Der Exotismus spielte eine große Rolle in den Ballett-Klassikern des 19. Jahrhunderts. Auf diese Imaginationen des Fremden, die von kolonialen Sichtweisen geprägt sind, blickt man heute mit anderen Augen.
In der Originalversion des „Nussknacker“ gab es im zweiten Akt auch Blackfacing bei zwei Kindern im zweiten Akt. Das führte schon 2015 zu Beschwerden. Bei der Wiederaufnahme unter der Ballettdirektion von Johannes Öhman traten die Kinder dann ohne Blackfacing auf. Die russischen Choreografen, heißt es, hätten der Änderung schweren Herzens zugestimmt.
International werden Klassiker schon länger postkolonial durchleuchtet
Nun stellt eine solche Änderung einen Eingriff ins Urheberrecht dar, auch das muss bei den Diskussionen darüber, was heute noch gezeigt werden soll, beachtet werden.

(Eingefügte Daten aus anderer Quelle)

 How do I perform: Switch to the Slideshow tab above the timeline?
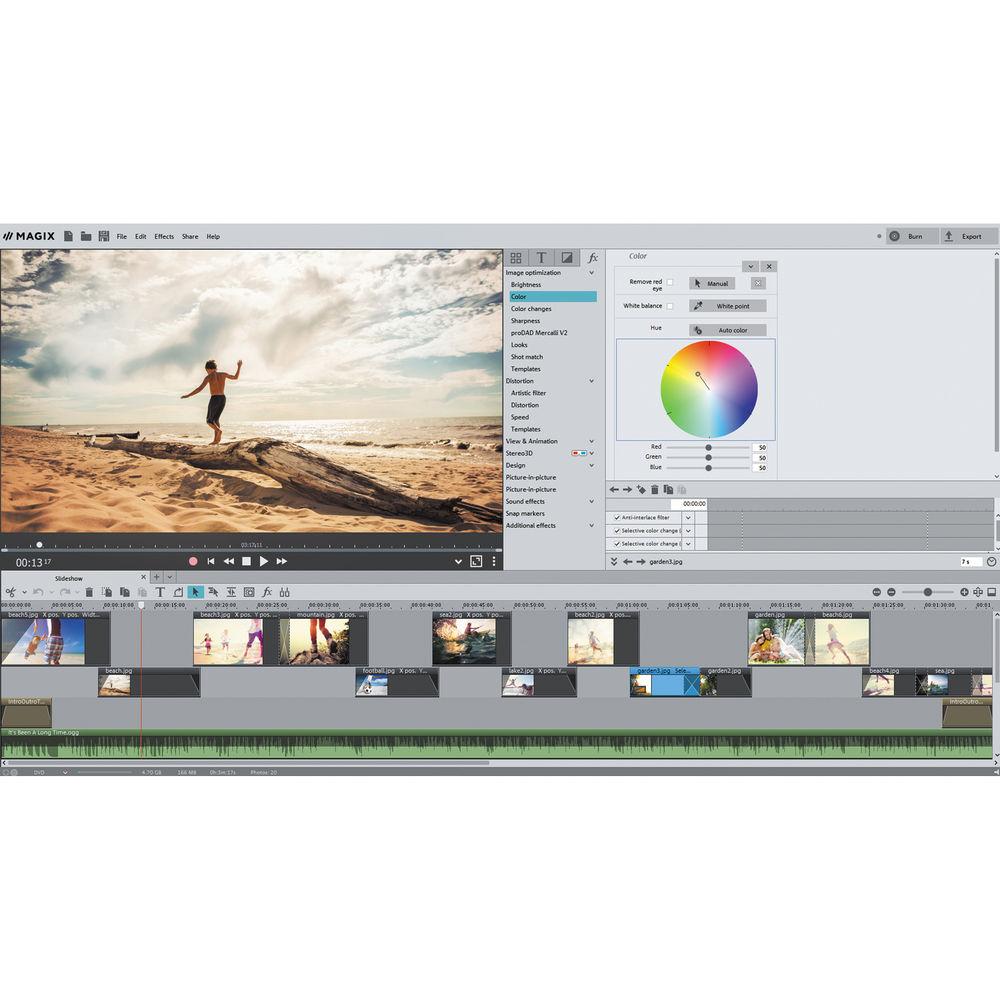pyautogui.click(x=69, y=577)
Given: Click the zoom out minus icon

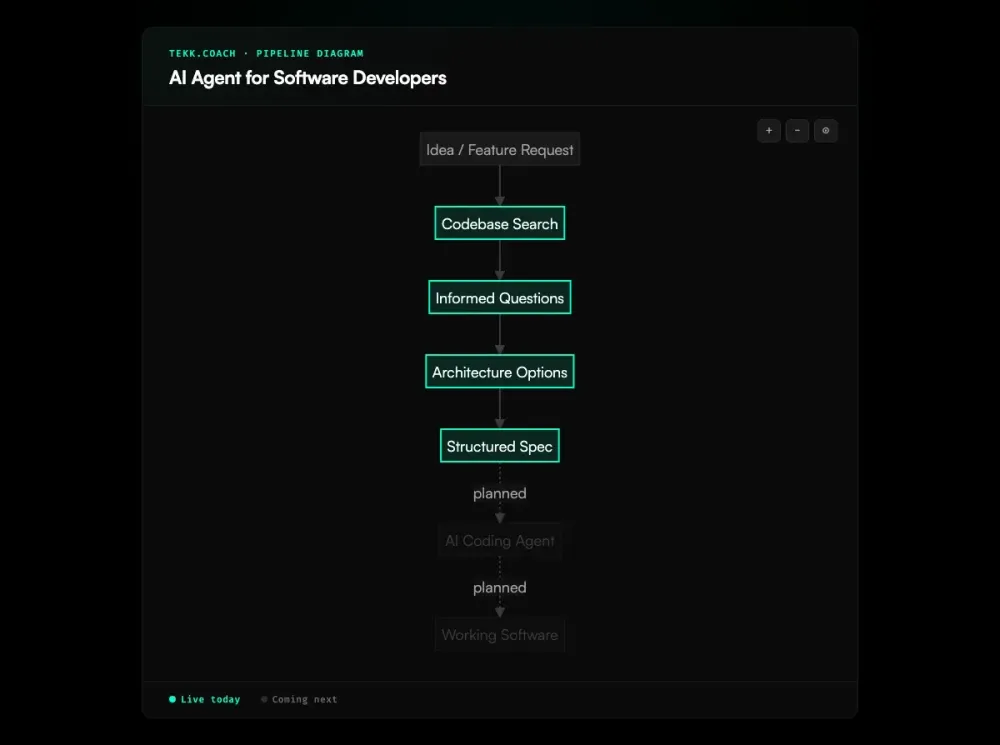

Manche werden nun schon Zensur rufen.
Doch Christiane Theobald hat zu Recht darauf hingewiesen, dass es bei einem rekonstruierten Ballett wie „Nussknacker“ wichtig ist zu untersuchen, in welchem kulturhistorischen Zusammenhang es entstanden ist und welche Elemente heute als problematisch gelten könnten. Auch das Pariser Ballett will kein Black- , White- oder Yellowfacing mehr zeigen. In amerikanischen, kanadischen und britischen Ballettcompagnien werden die Klassiker schon seit Längerem postkolonial durchleuchtet.
Für die Wiederaufnahme des “Don Quixote” wurde die Vertretung von Sinti und Roma eingebunden
Wie die Zeitung „Daily Mail“ berichtet, hat nun auch das Scottish Ballet angekündigt, dass es die „Karikatur-Elemente“ aus dem arabischen und chinesischen Tanz im „Nussknacker“ entfernen werde. Hier wird eine überarbeitete Fassung gezeigt. In Berlin werden die Ballettfans nun ganz auf den „Nussknacker“ verzichten müssen.
Als Ersatz zeigt das Staatsballett im Dezember eine Wiederaufnahme des „Don Quixote“. Auch dies ist kein unproblematisches Werk, kommen hier doch tanzende „Gitanos“ vor. In Berlin wird allerdings die Fassung des spanischen Choreografen Víctor Ullate zu sehen sein, die von der Tradition des Flamenco inspiriert ist.
Christiane Theobald hat für diese Wiederaufnahme bereits die Vertretung der Sinti und Roma kontaktiert und lässt ein neues Programmheft erarbeiten. Das Staatsballett Berlin erprobt einen neuen Umgang mit der Ballett-Tradition. Das ist keine leichte Übung. Dafür gebührt der Intendantin und den Tänzern und Tänzerinnen Respekt.